### Required work
With the pictures left out, every record must be reproduced exactly.

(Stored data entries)
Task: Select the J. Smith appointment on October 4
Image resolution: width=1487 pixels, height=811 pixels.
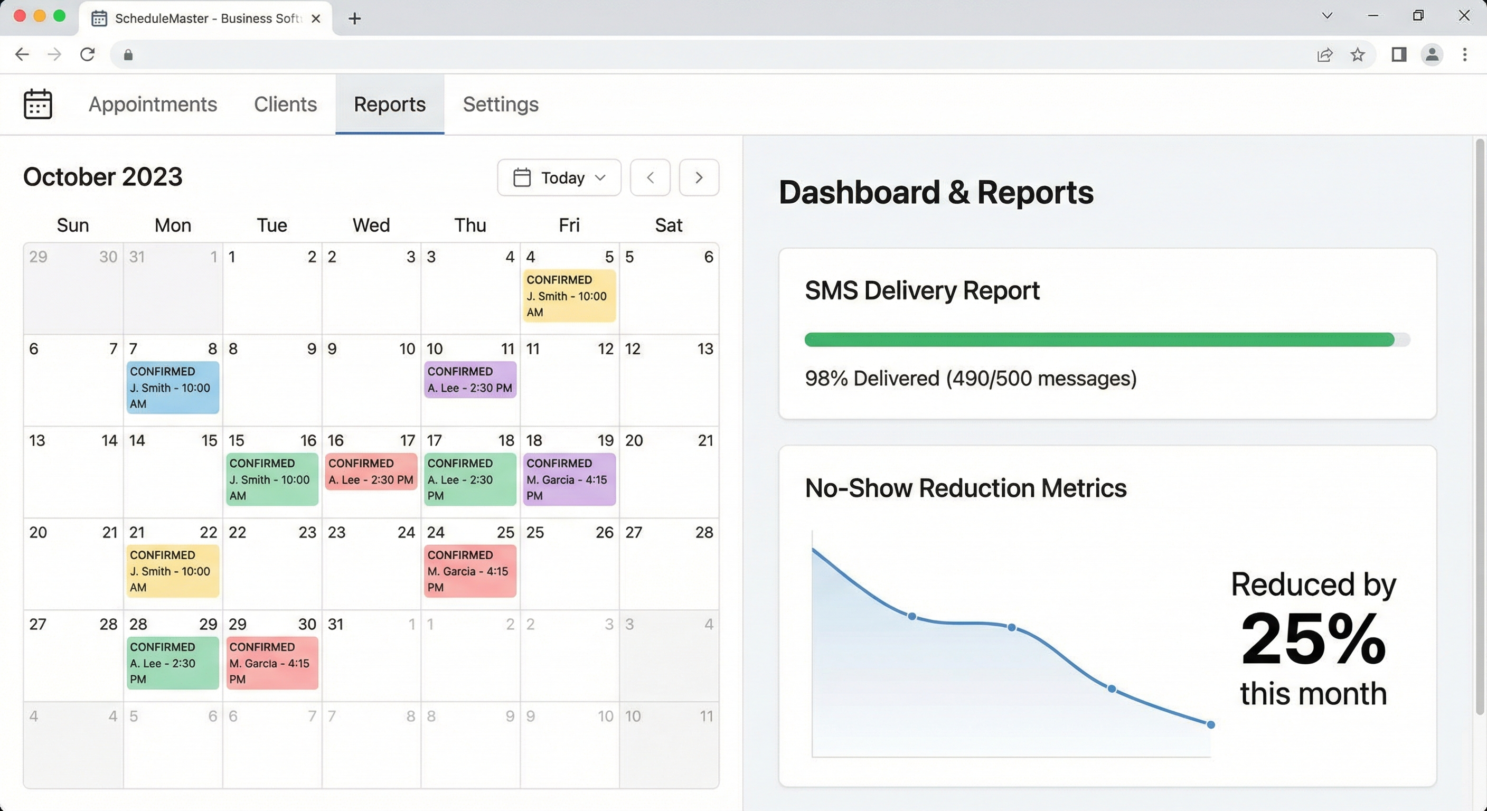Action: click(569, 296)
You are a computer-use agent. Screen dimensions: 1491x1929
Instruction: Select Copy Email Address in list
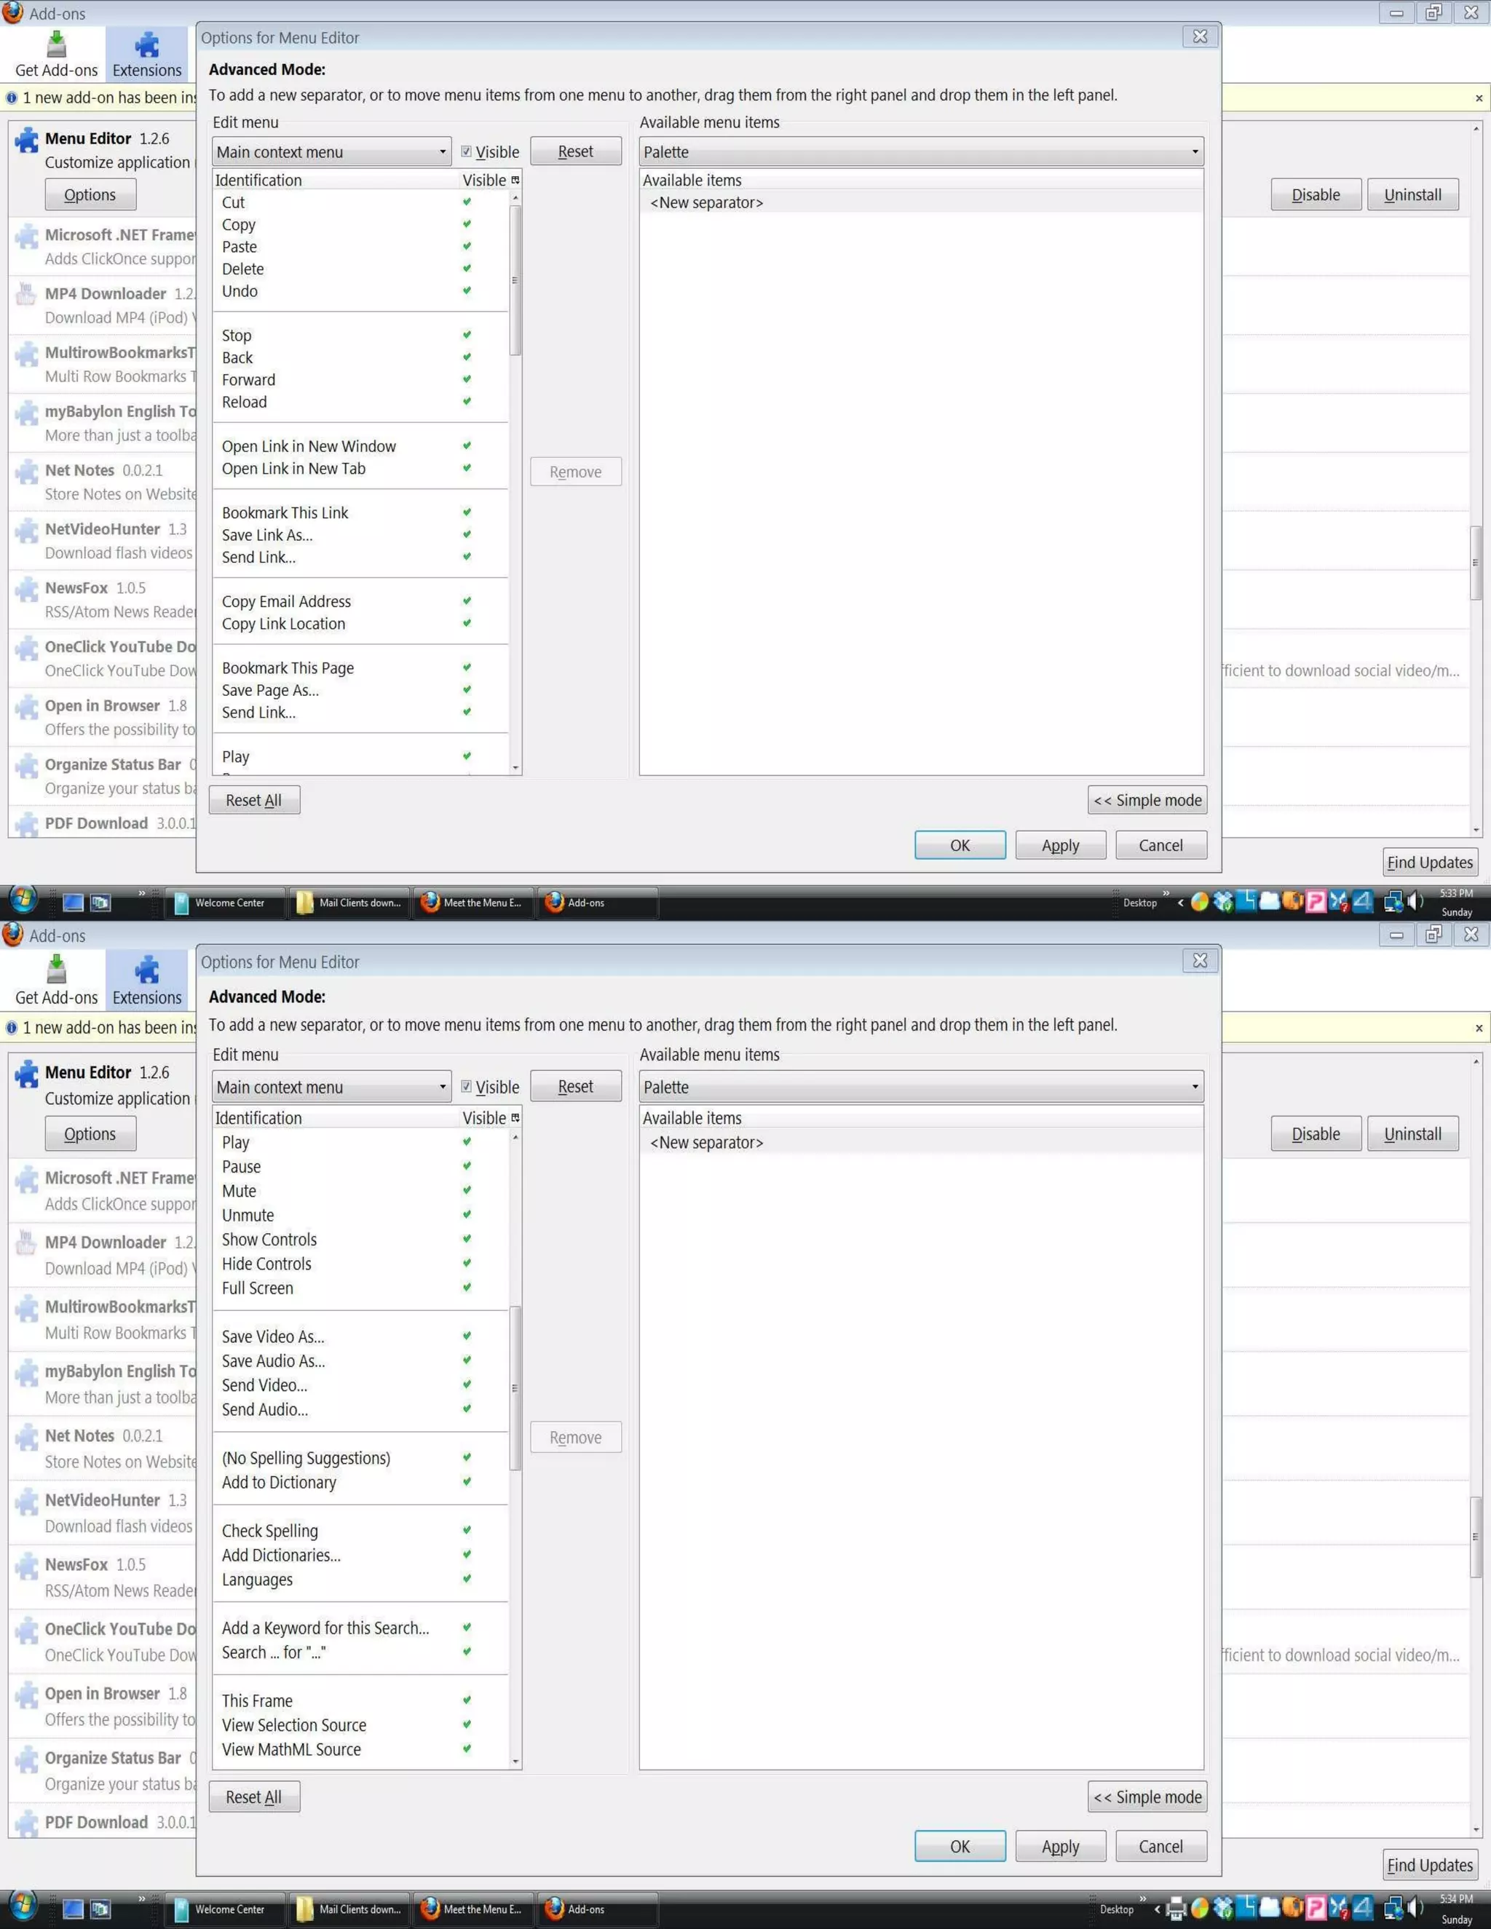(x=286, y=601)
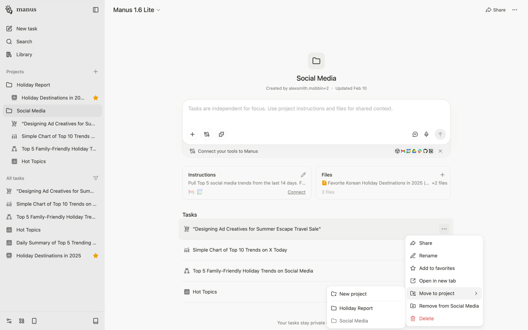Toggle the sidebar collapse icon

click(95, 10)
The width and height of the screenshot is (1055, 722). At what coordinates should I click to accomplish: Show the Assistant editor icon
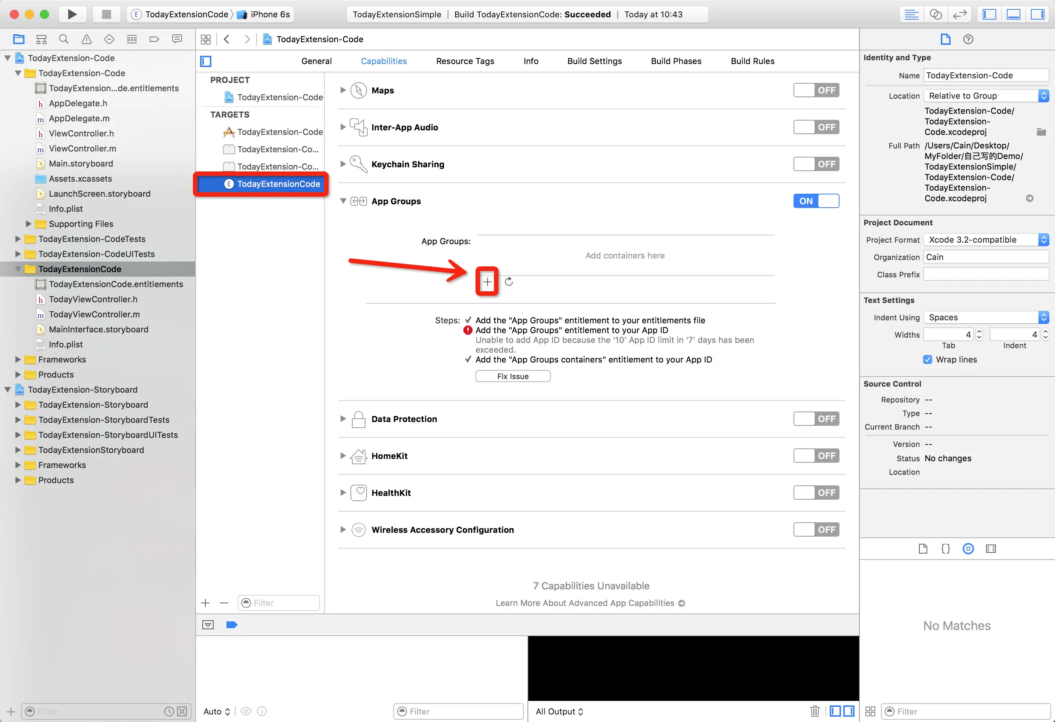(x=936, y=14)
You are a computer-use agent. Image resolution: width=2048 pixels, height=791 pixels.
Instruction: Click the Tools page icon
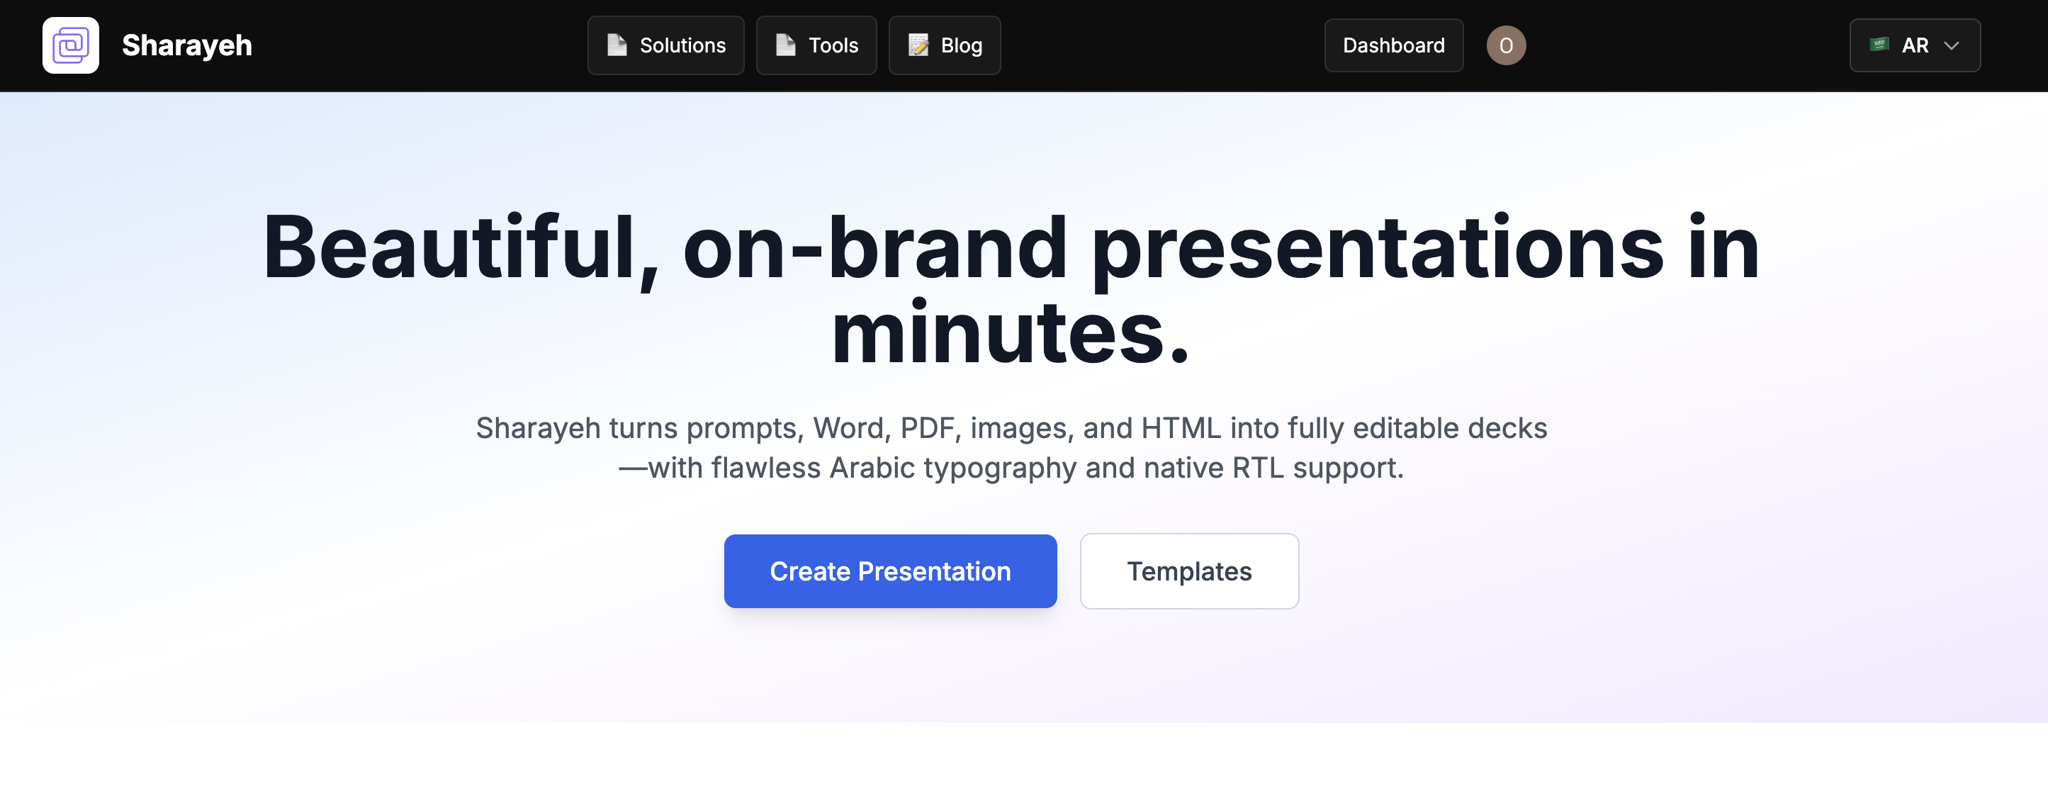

### Answer section
Task: Select the J. Smith appointment on October 4
Image resolution: width=1487 pixels, height=811 pixels.
Action: click(569, 296)
You are a computer-use agent. Screen dimensions: 1491x1929
Instruction: Select Copy Email Address in list
(x=286, y=601)
Toggle the sidebar collapse icon

click(95, 10)
The width and height of the screenshot is (1055, 722). At what coordinates should I click to accomplish: Show the Assistant editor icon
(x=936, y=14)
You are a computer-use agent. Image resolution: width=2048 pixels, height=791 pixels.
Instruction: Click the Tools page icon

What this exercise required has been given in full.